- **課題**
次の項目に含まれるすべての行を番号付きリストに直しなさい。空行は除き、画像は解答に含めないこと。

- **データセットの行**
-*-*-
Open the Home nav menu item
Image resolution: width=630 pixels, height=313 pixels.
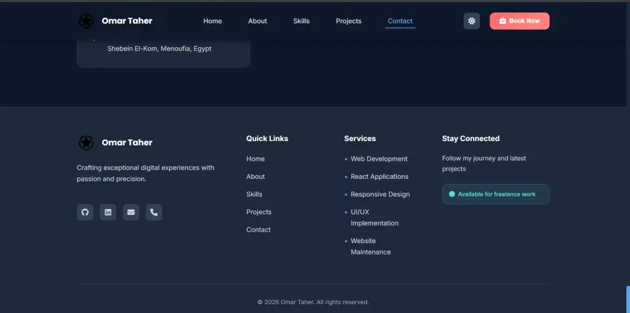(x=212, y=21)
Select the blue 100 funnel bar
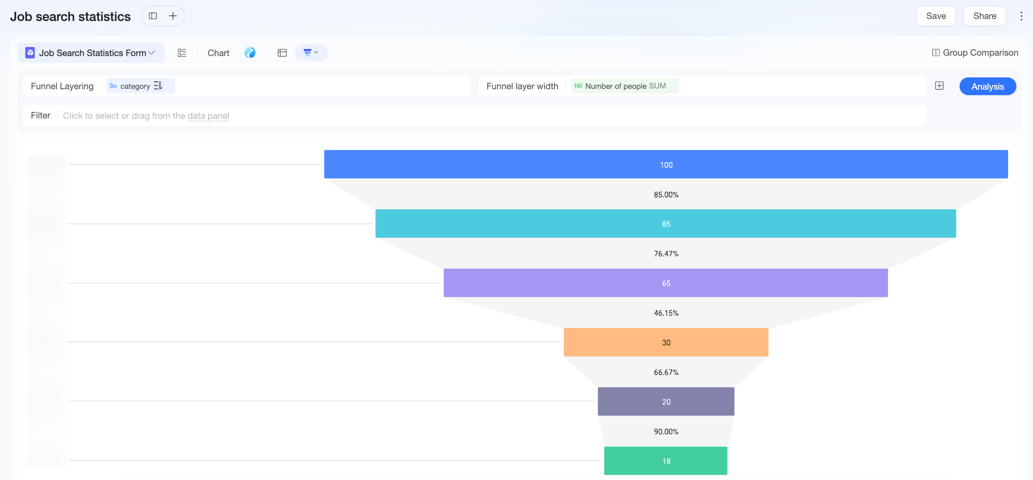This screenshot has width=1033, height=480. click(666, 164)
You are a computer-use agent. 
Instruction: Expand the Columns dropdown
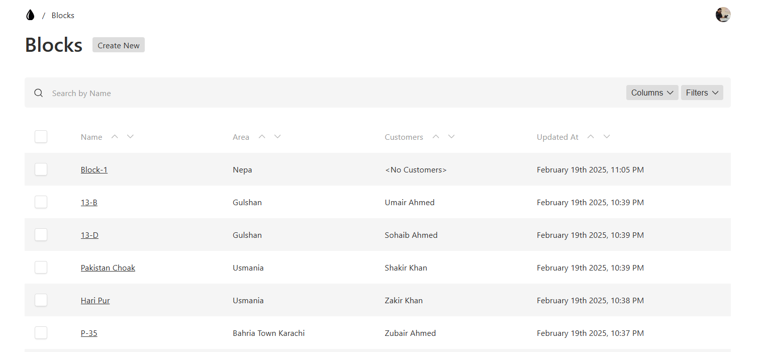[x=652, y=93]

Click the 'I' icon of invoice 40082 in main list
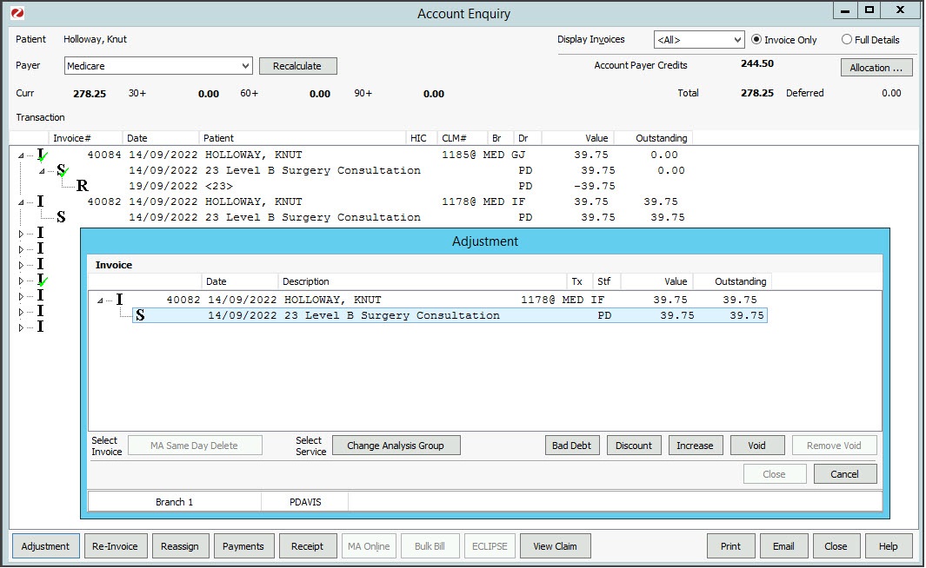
-*-*-
- **最終解答**
1. Open the Home nav menu item
2. Image resolution: width=630 pixels, height=313 pixels.
3. (x=212, y=21)
4. Select the blue 100 funnel bar
5. This screenshot has width=1033, height=480. click(666, 164)
6. You are a computer-use agent. 
7. Instruction: Expand the Columns dropdown
8. [x=652, y=93]
9. Click the 'I' icon of invoice 40082 in main list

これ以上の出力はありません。